El documental La voz de Hind, dirigido por la cineasta tunecina Kaouther Ben Hania, ha generado una intensa repercusión en los circuitos de festivales internacionales. La obra, de 89 minutos de duración, se estrenó el 28 de noviembre de 2025 y ha sido catalogada como drama.

La pieza se sustenta en una grabación real: la voz de una niña palestina de seis años, Hind, que fue asesinada por el ejército israelí durante los combates en Cisjordania en 2024. La grabación, obtenida directamente de una llamada telefónica que la pequeña mantuvo con un trabajador de la Media Luna Roja atrapada en un coche familiar, muestra a Hind suplicando ayuda mientras su entorno se desmorona bajo los disparos.

Un retrato crudo de la guerra

Ben Hania construye una atmósfera opresiva y casi asfixiante, manteniendo al espectador en un estado de tensión constante. La acción se desarrolla en la oficina de la Media Luna Roja en Cisjordania, donde el personal intenta sin éxito rescatar a la niña. Las imágenes que aparecen en pantalla son fotografías auténticas de Hind, incluida una última toma en la que su cabeza aparece casi rapada, testimonio visual del horror vivido.

El documental cuenta con la participación de reconocidos nombres de Hollywood en su producción: Brad Pitt, Joaquin Phoenix, Rooney Mara y el director Jonathan Glazer, autor de La zona de interés.

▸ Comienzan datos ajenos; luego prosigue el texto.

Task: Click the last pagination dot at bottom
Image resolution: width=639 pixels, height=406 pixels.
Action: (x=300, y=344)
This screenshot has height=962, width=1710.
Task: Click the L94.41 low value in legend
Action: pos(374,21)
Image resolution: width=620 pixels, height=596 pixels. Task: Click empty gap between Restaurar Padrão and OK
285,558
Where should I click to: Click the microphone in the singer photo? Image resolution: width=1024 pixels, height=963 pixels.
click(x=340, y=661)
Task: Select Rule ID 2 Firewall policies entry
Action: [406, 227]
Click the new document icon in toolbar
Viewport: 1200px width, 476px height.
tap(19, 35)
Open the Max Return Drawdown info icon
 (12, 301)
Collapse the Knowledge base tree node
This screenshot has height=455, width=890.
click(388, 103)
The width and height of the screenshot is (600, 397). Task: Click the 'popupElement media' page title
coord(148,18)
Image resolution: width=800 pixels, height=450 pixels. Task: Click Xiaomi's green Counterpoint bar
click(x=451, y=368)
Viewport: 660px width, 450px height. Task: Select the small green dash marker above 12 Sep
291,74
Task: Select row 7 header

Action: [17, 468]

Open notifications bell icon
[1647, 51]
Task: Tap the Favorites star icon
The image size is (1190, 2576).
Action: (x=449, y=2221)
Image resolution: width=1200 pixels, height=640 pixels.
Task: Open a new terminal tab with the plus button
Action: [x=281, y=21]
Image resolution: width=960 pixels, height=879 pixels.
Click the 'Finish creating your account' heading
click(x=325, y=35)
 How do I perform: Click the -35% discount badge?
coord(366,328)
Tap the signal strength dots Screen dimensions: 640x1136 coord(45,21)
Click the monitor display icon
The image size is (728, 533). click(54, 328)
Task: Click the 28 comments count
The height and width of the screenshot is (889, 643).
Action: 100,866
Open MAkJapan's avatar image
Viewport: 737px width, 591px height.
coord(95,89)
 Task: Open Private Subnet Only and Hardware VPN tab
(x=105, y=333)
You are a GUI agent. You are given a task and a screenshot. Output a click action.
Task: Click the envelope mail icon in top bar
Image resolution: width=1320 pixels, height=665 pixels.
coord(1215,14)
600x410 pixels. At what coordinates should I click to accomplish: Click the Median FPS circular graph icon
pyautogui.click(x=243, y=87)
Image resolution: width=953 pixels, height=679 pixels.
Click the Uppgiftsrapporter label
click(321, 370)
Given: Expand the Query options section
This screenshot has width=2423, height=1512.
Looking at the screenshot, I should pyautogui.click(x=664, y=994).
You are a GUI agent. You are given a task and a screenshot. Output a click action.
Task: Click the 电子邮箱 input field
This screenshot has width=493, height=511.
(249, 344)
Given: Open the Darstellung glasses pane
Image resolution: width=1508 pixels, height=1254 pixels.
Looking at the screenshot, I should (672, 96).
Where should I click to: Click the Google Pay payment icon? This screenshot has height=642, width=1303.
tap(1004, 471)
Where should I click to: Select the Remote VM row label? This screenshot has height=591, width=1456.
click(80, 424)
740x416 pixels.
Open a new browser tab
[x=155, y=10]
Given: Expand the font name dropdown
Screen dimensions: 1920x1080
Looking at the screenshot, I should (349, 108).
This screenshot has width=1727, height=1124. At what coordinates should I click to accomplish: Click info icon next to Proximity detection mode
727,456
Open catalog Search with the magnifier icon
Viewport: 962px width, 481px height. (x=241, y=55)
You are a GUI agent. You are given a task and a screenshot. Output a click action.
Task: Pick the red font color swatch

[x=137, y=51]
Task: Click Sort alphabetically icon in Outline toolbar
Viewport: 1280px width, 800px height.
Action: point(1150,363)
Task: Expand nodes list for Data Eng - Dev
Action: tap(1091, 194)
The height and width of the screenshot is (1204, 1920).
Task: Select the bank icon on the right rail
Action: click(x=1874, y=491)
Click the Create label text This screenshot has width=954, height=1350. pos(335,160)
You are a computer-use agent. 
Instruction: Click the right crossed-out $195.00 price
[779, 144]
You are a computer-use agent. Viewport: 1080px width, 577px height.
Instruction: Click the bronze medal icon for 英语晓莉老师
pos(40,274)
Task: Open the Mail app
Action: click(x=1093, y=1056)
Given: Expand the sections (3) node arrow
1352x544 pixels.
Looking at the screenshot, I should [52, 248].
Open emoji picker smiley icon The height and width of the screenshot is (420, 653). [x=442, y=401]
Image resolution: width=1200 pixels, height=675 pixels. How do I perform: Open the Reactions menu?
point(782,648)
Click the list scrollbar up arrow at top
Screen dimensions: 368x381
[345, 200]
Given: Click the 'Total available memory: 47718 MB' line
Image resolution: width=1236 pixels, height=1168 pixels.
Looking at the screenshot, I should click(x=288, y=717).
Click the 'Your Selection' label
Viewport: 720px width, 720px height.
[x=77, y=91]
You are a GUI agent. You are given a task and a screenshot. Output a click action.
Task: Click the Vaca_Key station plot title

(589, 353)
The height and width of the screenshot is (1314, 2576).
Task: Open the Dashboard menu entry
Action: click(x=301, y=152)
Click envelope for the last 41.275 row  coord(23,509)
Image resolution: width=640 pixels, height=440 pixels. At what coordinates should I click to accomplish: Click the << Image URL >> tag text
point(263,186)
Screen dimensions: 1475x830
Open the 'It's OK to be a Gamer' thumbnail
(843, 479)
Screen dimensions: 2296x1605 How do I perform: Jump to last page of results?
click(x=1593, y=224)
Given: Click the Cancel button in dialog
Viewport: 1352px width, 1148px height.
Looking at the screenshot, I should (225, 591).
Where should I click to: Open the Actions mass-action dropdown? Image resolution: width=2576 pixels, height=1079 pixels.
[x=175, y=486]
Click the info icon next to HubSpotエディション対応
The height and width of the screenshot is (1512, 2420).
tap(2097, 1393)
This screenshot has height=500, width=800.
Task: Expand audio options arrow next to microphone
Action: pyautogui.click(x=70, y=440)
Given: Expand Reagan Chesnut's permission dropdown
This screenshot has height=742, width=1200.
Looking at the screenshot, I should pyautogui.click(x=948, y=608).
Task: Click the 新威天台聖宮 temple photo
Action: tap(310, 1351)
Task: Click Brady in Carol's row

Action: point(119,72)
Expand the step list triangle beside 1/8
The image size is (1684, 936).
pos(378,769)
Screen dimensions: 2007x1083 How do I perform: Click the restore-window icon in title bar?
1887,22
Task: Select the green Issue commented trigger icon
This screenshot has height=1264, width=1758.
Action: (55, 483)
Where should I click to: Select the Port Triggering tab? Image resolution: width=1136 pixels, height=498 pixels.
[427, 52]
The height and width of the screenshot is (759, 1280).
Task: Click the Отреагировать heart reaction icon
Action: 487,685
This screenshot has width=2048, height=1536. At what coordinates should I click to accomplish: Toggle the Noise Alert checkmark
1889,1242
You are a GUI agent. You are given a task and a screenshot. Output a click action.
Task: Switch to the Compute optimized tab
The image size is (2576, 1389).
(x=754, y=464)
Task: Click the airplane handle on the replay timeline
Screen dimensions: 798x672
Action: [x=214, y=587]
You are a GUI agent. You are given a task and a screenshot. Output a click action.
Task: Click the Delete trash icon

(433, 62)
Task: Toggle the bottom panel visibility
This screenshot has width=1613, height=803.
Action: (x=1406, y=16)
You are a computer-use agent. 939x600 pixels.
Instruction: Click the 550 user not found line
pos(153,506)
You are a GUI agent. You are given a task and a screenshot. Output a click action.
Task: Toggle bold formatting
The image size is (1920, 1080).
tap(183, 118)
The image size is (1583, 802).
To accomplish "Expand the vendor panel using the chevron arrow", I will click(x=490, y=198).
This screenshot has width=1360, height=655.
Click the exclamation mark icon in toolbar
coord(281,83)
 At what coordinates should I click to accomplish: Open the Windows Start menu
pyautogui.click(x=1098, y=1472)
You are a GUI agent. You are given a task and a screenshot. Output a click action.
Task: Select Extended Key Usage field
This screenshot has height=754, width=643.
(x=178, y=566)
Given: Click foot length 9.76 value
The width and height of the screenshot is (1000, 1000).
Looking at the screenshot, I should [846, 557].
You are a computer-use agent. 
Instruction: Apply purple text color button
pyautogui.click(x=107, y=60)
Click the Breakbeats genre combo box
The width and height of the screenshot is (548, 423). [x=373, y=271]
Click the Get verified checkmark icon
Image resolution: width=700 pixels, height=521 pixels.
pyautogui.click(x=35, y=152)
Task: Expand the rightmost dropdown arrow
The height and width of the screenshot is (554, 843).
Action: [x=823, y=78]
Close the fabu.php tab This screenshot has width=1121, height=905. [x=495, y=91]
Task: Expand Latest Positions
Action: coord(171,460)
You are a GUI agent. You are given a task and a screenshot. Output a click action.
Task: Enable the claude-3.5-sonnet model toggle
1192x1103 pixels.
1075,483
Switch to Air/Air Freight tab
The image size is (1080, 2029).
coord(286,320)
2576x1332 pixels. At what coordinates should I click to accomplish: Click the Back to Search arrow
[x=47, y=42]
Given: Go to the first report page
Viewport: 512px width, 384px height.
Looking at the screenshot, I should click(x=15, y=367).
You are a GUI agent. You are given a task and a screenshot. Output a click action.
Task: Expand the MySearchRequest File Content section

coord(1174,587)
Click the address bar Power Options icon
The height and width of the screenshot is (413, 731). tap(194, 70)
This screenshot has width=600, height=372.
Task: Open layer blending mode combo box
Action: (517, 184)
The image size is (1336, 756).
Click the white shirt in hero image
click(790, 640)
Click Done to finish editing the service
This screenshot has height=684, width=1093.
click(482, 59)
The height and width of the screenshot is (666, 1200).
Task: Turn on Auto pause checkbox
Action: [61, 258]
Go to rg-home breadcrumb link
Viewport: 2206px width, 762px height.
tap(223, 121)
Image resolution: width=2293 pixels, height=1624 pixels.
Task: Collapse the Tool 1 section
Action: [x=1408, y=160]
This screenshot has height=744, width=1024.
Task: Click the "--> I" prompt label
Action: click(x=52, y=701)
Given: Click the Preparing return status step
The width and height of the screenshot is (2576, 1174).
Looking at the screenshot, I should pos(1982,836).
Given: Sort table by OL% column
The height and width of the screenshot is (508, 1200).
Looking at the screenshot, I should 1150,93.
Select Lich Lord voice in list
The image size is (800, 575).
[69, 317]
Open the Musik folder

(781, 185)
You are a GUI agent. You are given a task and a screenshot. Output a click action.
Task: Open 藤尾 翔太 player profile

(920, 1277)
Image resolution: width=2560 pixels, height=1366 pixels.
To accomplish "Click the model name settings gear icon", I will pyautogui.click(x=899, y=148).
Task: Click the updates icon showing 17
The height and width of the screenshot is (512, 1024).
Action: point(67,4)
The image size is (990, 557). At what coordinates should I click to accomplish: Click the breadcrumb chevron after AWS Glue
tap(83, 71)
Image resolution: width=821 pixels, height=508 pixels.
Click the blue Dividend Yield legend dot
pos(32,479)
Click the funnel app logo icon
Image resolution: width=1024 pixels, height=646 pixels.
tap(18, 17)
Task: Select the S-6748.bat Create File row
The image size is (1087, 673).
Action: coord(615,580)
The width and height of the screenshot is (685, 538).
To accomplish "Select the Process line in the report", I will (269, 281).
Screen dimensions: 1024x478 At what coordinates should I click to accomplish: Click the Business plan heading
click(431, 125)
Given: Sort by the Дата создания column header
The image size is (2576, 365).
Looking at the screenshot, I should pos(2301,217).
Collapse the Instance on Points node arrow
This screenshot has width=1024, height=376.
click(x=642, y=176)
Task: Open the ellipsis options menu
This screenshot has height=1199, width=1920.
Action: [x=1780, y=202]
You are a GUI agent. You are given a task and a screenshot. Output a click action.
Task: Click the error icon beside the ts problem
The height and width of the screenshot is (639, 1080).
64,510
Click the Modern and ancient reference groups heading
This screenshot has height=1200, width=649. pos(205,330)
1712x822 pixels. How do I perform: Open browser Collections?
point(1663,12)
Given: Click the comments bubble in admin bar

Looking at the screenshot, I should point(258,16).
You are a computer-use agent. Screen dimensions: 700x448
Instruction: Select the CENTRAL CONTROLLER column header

Su presencia en los créditos ha sido descrita como “insólita y alentadora”, ya que ha contribuido a que la obra alcance una mayor difusión internacional.

Los intérpretes que aparecen en los créditos – Motaz Malhees, Saja Kilani, Clara Khoury y Amer Hlehel – no doblan la voz de la niña; simplemente acompañan la narración y contextualizan los hechos.

La película no solo documenta la tragedia de Hind, sino que también expone la brutalidad de la respuesta militar israelí, describiéndola como una “masacre” que ha dejado miles de víctimas palestinas. El relato subraya la imposibilidad de encontrar una “solución” o “justificación” a la violencia que se desencadena cuando la infancia se convierte en objetivo de la guerra.

En la prensa, la obra ha sido descrita como una experiencia “brutal” que provoca escalofríos, nudos en la garganta y lágrimas en el espectador, al evidenciar que la voz escuchada no es una creación artística, sino la súplica real de una niña que nunca tuvo la oportunidad de ser escuchada.